1984 played select independent theaters this past Tuesday as a form of protest of sorts against the current Presidential administration and its…authoritarian tendencies, including a habit of denying facts are facts. It’s just one way ordinary people have continued to push back since Trump’s election and inauguration. Why April 4th? Because in the story that’s the date Winston Smith begins keeping the diary that will lead to his downfall.
The movie, released of course in 1984, is of course based on the classic George Orwell novel of the same name. The late John Hurt stars as Winston Smith, a worker in the Ministry of Truth whose job is to rewrite news and history to match with the current political agenda. So when grain crops wind up being less than expected, the past is changed so that yields are actually a record high. Smith is vaguely discontent in a society where he and everyone else is always under the watch of Big Brother, the benevolent leader that keeps everyone in line through constant monitoring of thought and deed. A meeting with Julia (Suzanna Hamilton) exposes him to an apparent underground of political dissidents but sets Smith down a path that ends with prison and torture/reeducation at the hands of O’Brien (Richard Burton), a political loyalist who knows the only reality is that one must deny reality.
This trailer is so interesting as it seeks to sell a dark, dystopian story in the middle of the 1980s. It starts with an original song from Eurythmics called “Sexcrime (Nineteen Eighty-Four) that sounds like the epitome of mid-80s New Wave pop. That continues to play as footage from the movie starts showing the Two-Minute Hate and local violence as O’Brien explains to Winston what it will take to create a peaceful new world. We see Winston going through his day amidst the bombed-out buildings of the city. The narrator comes on to explain that the movie is based on Orwell’s groundbreaking novel before we get more insights from O’Brien and details from the narrator about how society works.

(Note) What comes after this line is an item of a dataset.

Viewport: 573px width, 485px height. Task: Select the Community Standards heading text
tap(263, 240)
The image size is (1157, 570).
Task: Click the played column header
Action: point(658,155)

It’s then sold as a love story between Winston and Julia as we get more story points, with it ending as O’Brien explains it’s not enough to obey Big Brother, you have to love him.
This is such a weird trailer. 1984 is a dark story, one that’s all about how the human spirit has to be crushed in order for leaders to achieve complete power and resistance is not only futile, it’s part of what the totalitarian regime counts on to keep people down. So the kind of upbeat synth-driven music that accompanies this seems very out of place and tonally dissonant. There may have been an attempt to make it more “hip” or at least add some element that might be more attractive and relevant to the audience of the time that would balance out the frankly depressing tone of the movie itself.
Even the way the movie itself is presented is kind of odd and shows how hard an adaptation of this story is. There’s the basic setup that Winston’s job is to rewrite history. And we see plenty of O’Brien, which makes sense given Burton’s status as a Hollywood legend, but his scenes with Winston are free of the context they’re given in. Finally, the attempt to sell a romantic subplot between Winston and Julia again seems like an attempt to keep things a bit lighter and not sell it as such a bummer.
That’s a counter-intuitive approach, though, considering the story is presented in a very nonlinear way, with no progression from one storypoint to the next. Instead it seems to be appealing to those who were already familiar with the book (a group that likely included most everyone who had taken English as a high school sophomore) by relying on their existing familiarity with the subject matter. But anyone who is familiar with the book is going to look at this trailer and think this is a stark deviation from the point of that story, completely different in feel from what they’ve read.
The poster continues that strange dichotomy between the two storylines. At the top there’s copy saying “George Orwell’s terrifying vision comes to the screen” just above the dramatic title treatment, which is presented as a hard metallic “V” with 1984 over it. This looks like the kind of symbol that would be placed on an imposing highrise building housing various bureaucratic functionaries. The video screen image of Big Brother looms in the background but the foreground shows Winston holding Julia, though it’s unclear if their pose indicates passion or if she’s suffering in some way as he holds and supports her. There’s also a promotional note at the bottom mentioning Eurythmics and the movie’s soundtrack, showing how important those elements are to appealing to audiences at the time.
Throughout the campaign there is a consistent tone and feel in terms of the visuals, even if the rest of the messaging zigs and zags in unexpected ways. Everything here is grey and metallic, looking like the kind of colorless world that’s described in the book. So that at least is making an appeal to the fans that it got that right about the adaptation. That’s the biggest point it has, though, as the rest of the campaign seems to try too hard to be relevant and timely to 1980’s audiences as opposed to selling the timelessness of the cautionary tale that’s contained in the story itself. The movie did not become a huge success, only grossing about $8.4million at the box office when it was released in December of 1984. Not only has the book become a best seller once more as people become interested in stories of political parties who mold facts to fit their worldview but the movie came back to the forefront when Hurt passed away. So it’s more timely and relevant than ever, but I’m not sure the campaign back in 1984 conveyed that in an effective manner.